(EXERCISE BRIEF) While reading the listing below, count how many lines hold the word "data", and answer with the number only.

>>>

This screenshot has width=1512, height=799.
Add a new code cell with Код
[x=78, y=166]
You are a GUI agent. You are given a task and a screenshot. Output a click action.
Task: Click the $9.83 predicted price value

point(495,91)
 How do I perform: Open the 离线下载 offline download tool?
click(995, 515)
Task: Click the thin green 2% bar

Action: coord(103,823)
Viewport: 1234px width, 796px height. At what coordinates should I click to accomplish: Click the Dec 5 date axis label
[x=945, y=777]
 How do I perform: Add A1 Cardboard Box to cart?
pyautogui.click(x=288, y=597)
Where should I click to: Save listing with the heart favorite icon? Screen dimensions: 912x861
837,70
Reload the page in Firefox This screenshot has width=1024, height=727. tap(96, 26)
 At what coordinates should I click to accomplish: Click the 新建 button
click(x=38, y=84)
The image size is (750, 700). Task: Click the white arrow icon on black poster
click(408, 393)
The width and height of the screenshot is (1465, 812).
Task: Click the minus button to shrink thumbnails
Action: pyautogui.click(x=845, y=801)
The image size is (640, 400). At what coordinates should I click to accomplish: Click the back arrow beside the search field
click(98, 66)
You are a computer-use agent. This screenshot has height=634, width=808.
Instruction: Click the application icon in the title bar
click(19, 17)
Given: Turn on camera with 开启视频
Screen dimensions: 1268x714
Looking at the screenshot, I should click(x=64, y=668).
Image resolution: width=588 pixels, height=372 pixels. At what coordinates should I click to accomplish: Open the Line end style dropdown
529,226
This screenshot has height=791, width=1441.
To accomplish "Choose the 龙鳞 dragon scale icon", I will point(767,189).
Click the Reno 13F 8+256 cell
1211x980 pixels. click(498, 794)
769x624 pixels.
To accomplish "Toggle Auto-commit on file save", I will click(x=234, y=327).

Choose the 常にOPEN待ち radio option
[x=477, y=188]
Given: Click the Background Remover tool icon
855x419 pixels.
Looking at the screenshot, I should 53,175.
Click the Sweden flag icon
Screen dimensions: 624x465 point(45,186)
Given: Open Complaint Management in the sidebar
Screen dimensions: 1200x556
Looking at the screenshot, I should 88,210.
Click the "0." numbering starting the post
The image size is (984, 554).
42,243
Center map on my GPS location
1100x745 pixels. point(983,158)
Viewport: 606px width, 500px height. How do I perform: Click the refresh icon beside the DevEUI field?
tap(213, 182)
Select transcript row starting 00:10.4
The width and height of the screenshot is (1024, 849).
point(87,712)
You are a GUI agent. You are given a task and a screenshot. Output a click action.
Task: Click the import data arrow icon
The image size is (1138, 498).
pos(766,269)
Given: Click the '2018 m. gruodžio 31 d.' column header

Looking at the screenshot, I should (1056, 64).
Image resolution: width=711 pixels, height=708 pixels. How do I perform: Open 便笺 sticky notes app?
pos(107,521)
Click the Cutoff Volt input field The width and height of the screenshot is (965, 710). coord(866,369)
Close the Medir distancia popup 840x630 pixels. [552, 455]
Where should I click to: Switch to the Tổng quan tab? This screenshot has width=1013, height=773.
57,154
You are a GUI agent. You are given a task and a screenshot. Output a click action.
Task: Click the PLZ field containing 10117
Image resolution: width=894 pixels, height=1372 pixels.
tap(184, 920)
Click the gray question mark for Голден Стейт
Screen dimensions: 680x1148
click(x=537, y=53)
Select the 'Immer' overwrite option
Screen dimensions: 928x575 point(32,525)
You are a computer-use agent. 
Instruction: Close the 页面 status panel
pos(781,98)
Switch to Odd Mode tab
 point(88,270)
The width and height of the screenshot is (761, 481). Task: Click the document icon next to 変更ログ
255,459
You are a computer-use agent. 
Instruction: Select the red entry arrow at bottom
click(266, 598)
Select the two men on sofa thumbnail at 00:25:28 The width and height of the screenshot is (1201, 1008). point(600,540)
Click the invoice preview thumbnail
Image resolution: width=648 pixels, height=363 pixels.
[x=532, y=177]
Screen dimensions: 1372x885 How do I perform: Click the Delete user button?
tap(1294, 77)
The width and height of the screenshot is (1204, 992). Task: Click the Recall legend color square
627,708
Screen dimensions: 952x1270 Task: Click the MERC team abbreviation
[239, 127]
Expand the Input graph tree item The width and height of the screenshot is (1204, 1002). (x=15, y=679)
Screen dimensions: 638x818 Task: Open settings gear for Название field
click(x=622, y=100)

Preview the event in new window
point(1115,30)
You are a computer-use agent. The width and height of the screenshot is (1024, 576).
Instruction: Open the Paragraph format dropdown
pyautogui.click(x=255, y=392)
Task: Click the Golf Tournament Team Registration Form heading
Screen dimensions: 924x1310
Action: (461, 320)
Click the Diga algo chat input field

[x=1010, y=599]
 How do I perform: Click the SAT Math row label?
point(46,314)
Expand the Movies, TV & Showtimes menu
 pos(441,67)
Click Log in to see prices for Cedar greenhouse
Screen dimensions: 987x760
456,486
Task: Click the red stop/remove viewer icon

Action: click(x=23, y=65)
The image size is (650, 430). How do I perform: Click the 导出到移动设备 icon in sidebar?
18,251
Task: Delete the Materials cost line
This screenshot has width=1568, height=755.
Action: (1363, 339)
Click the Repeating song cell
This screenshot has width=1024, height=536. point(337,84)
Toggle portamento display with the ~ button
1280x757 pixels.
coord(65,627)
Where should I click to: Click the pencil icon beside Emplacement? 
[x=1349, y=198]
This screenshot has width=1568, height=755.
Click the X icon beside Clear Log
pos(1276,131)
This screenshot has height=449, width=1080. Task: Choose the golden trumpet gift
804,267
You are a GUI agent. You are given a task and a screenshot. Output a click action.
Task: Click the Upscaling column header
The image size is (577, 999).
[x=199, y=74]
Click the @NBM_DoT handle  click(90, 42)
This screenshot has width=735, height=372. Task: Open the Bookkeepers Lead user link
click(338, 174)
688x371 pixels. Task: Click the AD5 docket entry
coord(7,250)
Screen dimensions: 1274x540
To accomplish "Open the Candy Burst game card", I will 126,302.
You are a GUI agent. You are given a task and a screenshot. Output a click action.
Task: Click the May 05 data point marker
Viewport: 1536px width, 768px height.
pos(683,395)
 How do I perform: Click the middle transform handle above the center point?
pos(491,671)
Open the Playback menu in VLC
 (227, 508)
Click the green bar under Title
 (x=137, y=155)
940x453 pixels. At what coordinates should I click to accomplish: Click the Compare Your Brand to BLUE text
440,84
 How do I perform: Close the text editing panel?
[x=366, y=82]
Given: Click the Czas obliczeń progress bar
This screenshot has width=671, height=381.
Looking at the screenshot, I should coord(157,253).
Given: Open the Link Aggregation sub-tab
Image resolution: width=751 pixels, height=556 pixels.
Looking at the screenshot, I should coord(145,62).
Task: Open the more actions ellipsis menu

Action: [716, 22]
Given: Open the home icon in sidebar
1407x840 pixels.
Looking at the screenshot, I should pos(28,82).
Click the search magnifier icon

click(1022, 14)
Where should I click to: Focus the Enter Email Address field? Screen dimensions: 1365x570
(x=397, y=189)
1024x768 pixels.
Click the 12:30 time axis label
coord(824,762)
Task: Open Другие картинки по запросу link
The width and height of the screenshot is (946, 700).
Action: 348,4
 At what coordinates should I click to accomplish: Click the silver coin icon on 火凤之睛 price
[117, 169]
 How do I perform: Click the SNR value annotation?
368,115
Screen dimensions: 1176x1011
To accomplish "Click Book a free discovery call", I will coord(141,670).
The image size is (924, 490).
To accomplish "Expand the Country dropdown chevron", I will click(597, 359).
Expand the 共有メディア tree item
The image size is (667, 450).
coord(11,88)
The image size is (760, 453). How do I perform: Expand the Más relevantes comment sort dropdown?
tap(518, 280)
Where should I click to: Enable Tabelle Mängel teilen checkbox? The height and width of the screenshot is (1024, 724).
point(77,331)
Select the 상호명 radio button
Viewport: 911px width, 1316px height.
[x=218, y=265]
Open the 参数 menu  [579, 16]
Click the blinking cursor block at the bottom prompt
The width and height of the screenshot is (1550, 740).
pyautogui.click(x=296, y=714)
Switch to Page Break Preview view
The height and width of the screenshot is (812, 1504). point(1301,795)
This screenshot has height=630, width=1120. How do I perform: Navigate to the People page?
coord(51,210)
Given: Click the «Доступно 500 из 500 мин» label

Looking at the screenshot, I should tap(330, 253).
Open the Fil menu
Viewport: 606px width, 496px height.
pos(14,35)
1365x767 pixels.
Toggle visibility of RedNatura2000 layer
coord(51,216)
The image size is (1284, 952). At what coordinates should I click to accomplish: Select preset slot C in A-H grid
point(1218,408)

<<<

(SOLVED PROBLEM) 2